Some other fun facts:

  • 135.000 children send a wish list to the Christmas post-office in 51777 Engelskirchen (near Cologne).
  • The tradition of eating goose on Christmas Day probably comes from England.
  • 30% of all Germans hope for a white Christmas.
  • 91% of all Germans exchange gifts on Christmas eve.
  • Parents spend on average euro 78 for presents per child.

German Words for the Day: Altglas, Ruhezeit and Nachbarschaftslärm

Adhering to the Ruhezeit (quiet time) in Germany also requires  knowing when you can dump your glass bottles for recycling.

In Oberursel, the times are Monday – Saturday from 8:00 – 13:00 and again from 15:00 – 19:00. The time in between is the so-called Ruhezeit, when you can’t play any musical instruments, and do any drilling or other noisy home improvements (paid repairmen are excluded from this rule). You should also avoid doing noisy housework.

Yes, this is a quiet country.

The Federal Office for Environment suggests not using the Altglassammelbehälter (recycling glass container) after 20:00. Our area, the Rosengärtchen is a residential area, and I can only assume that because of this, the dropping-off is limited to 19:00.

More on the rules and explanations of timely restrictions from the federal office are here in German: http://www.umweltbundesamt.de/themen/verkehr-laerm/nachbarschaftslaerm-laerm-von-anlagen/altglassammelbehaelter#textpart-1

Nachbarschaftslärm: neighborhood noise pollution

Braunglas

Recycling of Mobile Phones

I love recycling. It is not only a money-saver, but also brings out your personal creativity, enhances sustainability, with the latter being the most important of all –  local and global sustainability have a great impact on the economy, climate and environment.

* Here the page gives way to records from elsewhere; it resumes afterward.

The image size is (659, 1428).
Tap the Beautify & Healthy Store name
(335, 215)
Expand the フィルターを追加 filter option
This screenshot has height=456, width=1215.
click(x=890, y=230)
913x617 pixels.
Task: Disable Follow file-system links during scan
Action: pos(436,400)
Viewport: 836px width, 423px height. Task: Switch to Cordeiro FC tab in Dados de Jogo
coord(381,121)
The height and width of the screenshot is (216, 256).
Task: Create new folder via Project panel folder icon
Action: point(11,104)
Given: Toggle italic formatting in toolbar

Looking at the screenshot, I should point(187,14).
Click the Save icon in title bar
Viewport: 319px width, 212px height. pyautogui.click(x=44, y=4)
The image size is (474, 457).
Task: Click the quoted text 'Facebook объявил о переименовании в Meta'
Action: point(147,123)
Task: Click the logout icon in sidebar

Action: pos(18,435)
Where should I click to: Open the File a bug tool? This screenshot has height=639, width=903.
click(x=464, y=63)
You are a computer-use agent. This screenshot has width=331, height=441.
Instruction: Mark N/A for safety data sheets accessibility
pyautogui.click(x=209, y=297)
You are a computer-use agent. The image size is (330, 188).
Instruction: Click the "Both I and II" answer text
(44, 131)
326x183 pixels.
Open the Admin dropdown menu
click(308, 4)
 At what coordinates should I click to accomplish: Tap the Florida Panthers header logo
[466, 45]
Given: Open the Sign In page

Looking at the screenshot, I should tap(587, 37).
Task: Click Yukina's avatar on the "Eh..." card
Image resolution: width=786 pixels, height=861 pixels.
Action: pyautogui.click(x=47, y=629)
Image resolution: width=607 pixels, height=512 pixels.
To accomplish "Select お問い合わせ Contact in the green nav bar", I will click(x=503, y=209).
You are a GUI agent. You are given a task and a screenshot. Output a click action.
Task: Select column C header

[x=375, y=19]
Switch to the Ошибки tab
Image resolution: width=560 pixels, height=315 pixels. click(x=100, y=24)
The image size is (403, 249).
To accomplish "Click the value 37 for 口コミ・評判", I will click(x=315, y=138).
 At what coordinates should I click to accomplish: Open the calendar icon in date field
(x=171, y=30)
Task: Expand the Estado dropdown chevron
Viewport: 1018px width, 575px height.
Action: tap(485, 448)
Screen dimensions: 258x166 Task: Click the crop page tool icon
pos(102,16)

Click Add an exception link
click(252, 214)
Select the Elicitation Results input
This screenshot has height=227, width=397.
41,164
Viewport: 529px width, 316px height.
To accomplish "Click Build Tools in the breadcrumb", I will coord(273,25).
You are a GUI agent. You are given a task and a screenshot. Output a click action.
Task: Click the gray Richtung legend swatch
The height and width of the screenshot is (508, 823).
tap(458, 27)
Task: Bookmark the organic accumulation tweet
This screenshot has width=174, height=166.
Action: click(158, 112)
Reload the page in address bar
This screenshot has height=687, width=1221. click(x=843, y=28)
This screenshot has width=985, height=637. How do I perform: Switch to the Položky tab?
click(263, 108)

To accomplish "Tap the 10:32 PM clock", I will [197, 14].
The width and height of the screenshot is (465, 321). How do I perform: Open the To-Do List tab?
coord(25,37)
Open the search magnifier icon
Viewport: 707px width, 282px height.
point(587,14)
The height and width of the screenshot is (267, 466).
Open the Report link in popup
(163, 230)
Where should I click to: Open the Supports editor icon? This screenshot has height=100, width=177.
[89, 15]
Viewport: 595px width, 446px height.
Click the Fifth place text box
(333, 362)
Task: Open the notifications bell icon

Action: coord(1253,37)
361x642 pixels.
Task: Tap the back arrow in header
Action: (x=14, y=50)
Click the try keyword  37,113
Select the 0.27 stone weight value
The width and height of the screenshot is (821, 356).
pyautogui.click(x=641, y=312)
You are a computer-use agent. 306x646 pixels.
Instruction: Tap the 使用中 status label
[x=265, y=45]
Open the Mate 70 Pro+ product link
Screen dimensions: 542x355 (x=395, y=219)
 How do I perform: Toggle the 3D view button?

So when my brother phoned me the other day to tell me he had dropped his phone into the loo, but got a 100 euro refund for it from the Deutsche Telekom for his exchange, I was tickled about this quirky exchange.

Unfortunately, this kind of sale ended on 4 March, but we can be sure of another one coming soon.

But if you do want to donate your mobile phone, exchange it for a coupon, or use it directly towards your next purchase (watch for this special kind of sale), than you can do so at any Telekom Shop in your area.

In Germany, more than 80 million mobile phones are hidden away in drawers – there must be at least two cells in our own drawer.

Telekom uses the proceeds to support the Deutsche Umwelthilfe e.V. (German environmental aid group). More information about mobile phone recycling on their website: t-mobile.de handy ruecknahme in German.

 Sony Ericsson mobile phone

This one had been passed on down the line – starting with my niece, who passed it on to our son, who then passed it on to his younger sister as a Christmas present (!) a couple of years later. It has been in our home for at least 12 years, with the last five years spent in the drawer. 

What an immobile life.

Christmas Tree pick-up in Germany

Today was the big day for the pick-up. We were told to have the tree out there by the roadside as of 6 a.m. and once the truck passed through, there would be no further chance to dispose of it.

The pick-up is always scheduled in the week after Epiphany, when Germans traditionally take down any Christmas decorations. Epiphany signals the end of the Christmas season.

Christmas tree pick-up in Germany

I don’t know why this woman assisted, unless she brought her little tree by at the very last minute and offered to dump it herself. I am surprised this isn’t against the regulations.

Off the trees go to their next destination, where they will be turned into wood chips.